Present Progressive and Simple Past or Simple Present Perfect

In the following sentence I am not quite sure which time I should use in the second part:

I am drawn to XXX, due to the fact that I have attended a lecture that has sparked my interest.

Can anyone give me a hint if I should use Simple Past or Simple Present Perfect?

Comments

  • Both, I think, are possible @clemetti*. PRESENT PERFECT can be justified on two grounds (as well as on others):

    1. An action is reported as happening at an indefinite time in the past.

    2. A state of affairs is reported as the present result of something happening in the past.

    Now [1] is a clear justification for I have attended a lecture

    (Although many American speakers, and some British speakers could say I attended a lecture here)

    The converse of [1] is that PAST SIMPLE is normal for an action at a definite time in the past. So we can say I have attended a lecture that sparked my interest on the grounds that the sparking of interest occurred at a definite time — the time of the lecture that has already been mentioned.

    This represents sparking of interest as the starting point for the speaker's growing interest.

    But suppose we see sparking of interest as a present result. In that case [2] can justify I have attended a lecture that has sparked my interest.

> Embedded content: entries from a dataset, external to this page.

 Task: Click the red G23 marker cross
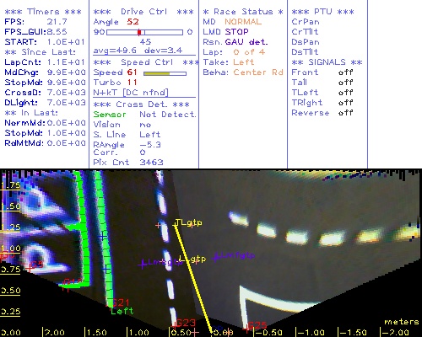pyautogui.click(x=175, y=325)
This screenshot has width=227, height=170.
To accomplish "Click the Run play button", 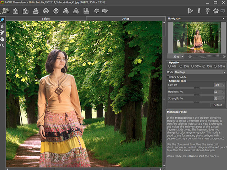I will pos(190,11).
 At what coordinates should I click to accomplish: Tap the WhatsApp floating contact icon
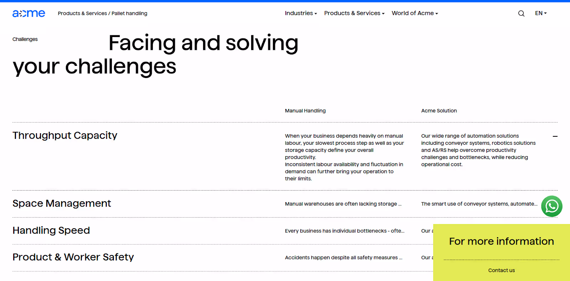(x=551, y=206)
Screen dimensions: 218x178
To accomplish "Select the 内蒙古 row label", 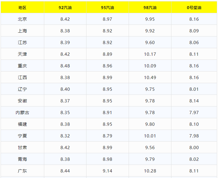I will click(22, 113).

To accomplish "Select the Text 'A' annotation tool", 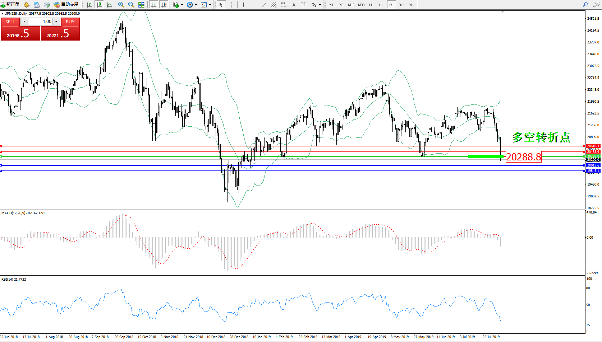I will coord(294,5).
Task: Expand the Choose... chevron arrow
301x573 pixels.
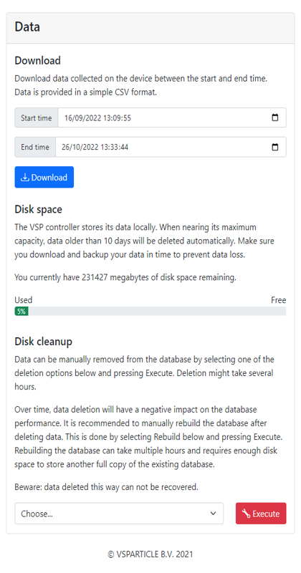Action: [214, 514]
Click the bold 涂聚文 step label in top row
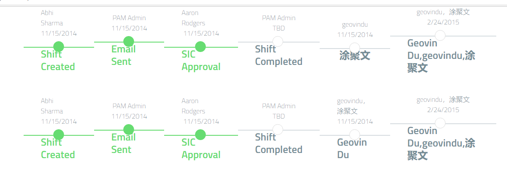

    Personally. I'm inclined to see sparking as an event, so I'm inclined to use PAST SIMPLE. But I wouldn't dismiss the other view as wrong.

    I've written about the grammar of the sentence, because that was the question you asked. I'm actually more worried about the vocabulary. I'm not happy with

    • I'm drawn to
    • due to the fact that
    • I attended

    I can see what you mean, but they feel stylistically wrong.